Is being picky with churches too selfish? Sure it could be self-serving. Or it can be a part of the discernment process. And decision-making is not easy. The perennial favorite topic of “finding God’s will” stays at the top of the charts. In this case, finding the right church.

My thought for now: I think while we can worship God anywhere, or try to, the marvel is that God will meet us where we are. Preferences and all.

Jan 302008
 

Here in Chicago to drop in on the Evangelical Covenant denomination’s Midwinter Conference at the Hyatt Regency O’Hare.
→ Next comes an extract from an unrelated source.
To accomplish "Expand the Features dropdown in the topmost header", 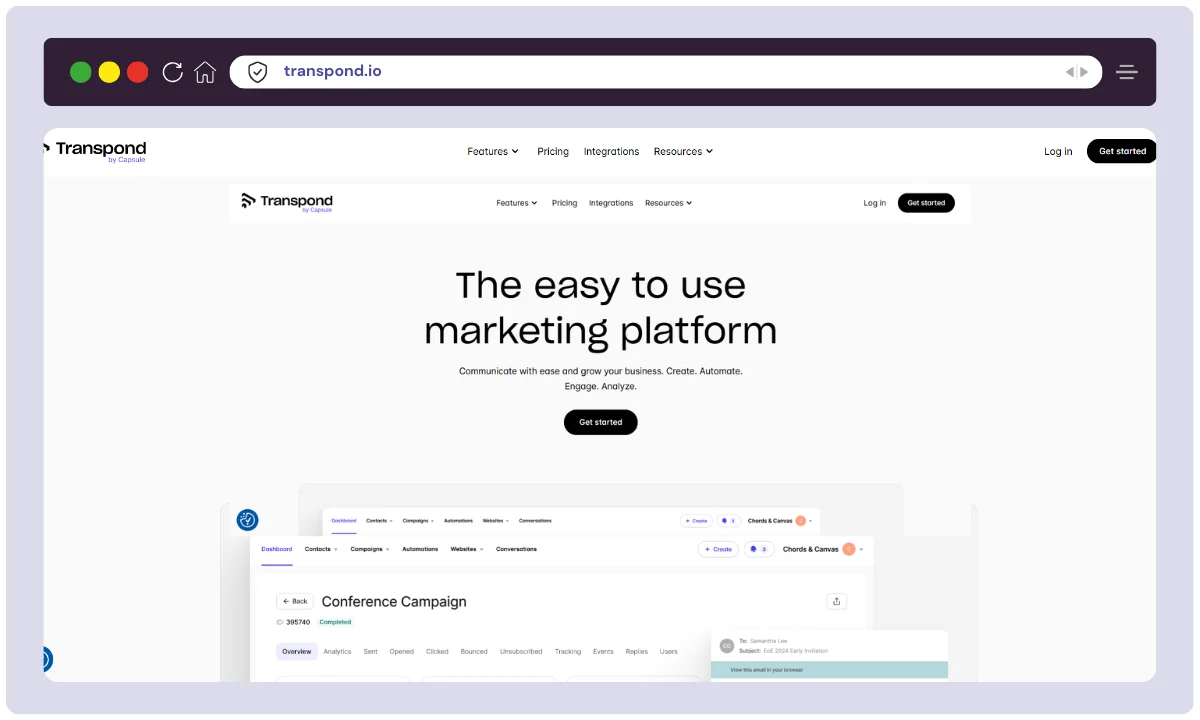I will coord(493,152).
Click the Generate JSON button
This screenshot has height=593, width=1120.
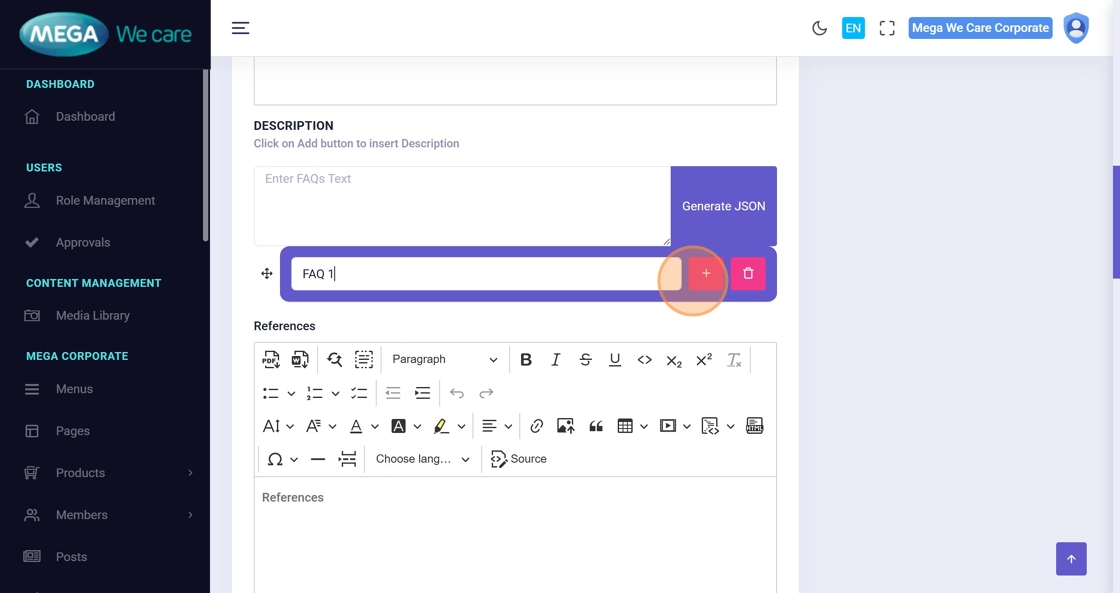(x=723, y=206)
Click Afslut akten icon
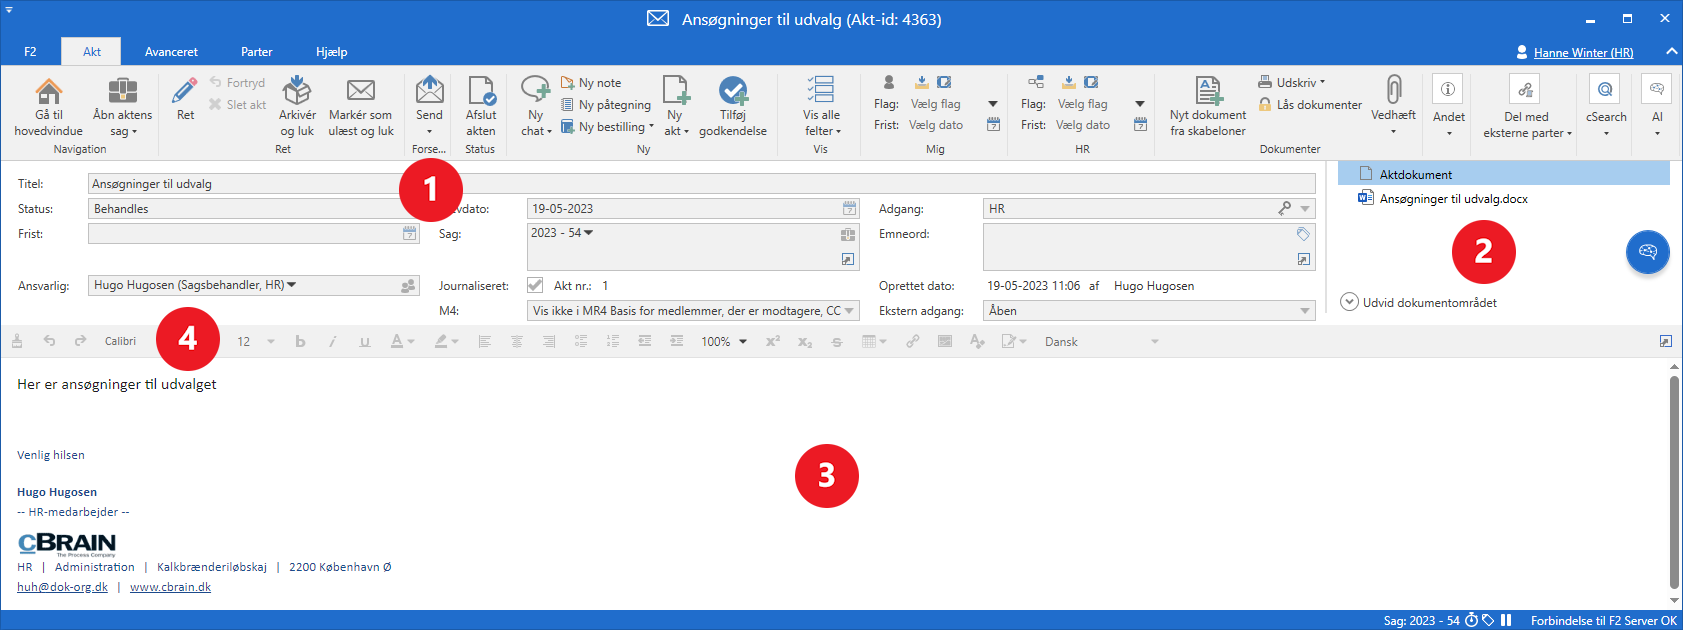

Came in last night instead of the afternoon b/c my flight was delayed for 3 hours due to inclement weather at O’Hare, and will be flying out tonight.

Walked outside to see snow flurries last night. So nice! Winter finally feels real. Nothing like bundling up and feeling a little chill. (okay, enough winter this season, tho’ making a snowball would be a bonus)

Didn’t plan this trip as well, just booked it last minute last week; otherwise, I woulda stayed the whole time, b/c there are so many next gen Asian American pastors here in this mix, including Eugene Cho, Ed Lee, Walton Yuen, Ted Law, Peter Ahn, Abe Han, Dave Chae, Greg Yee, John Lee, and more. Locals like Soong-Chan Rah and Peter Cha stopped by too. Haven’t seen Scot McKnight or Doug Pagitt. Very encouraging to see how this older denomination is making intentional changes to enter the 21st century with growing momentum.

My conferencing tip I’ll divulge: I skip out of plenaries and workshops to meetup with people, and buy CDs of the talks I want to hear. And, I’ll roam around workshops, drop into several for 5 minutes each, catch the gist, and either settle in on one that most resonates to me, or if I find someone, pull someone out and get a hallway conversation. Though, in this grand and beautiful hotel, there are so many nice sofas and sitting areas all over, it’s ideal for mingling. Love that!

And a book I’ve been highly recommending to my pastor friends, and good for anyone who does public speaking, is Dave Stone’s Refining Your Style: Learning from Respected Communicators — read D-Plum’s raving review too. Plenty of books and courses on the mechanics of speaking and plumbing of preaching, but few books like this that helps you to find and shape your own voice.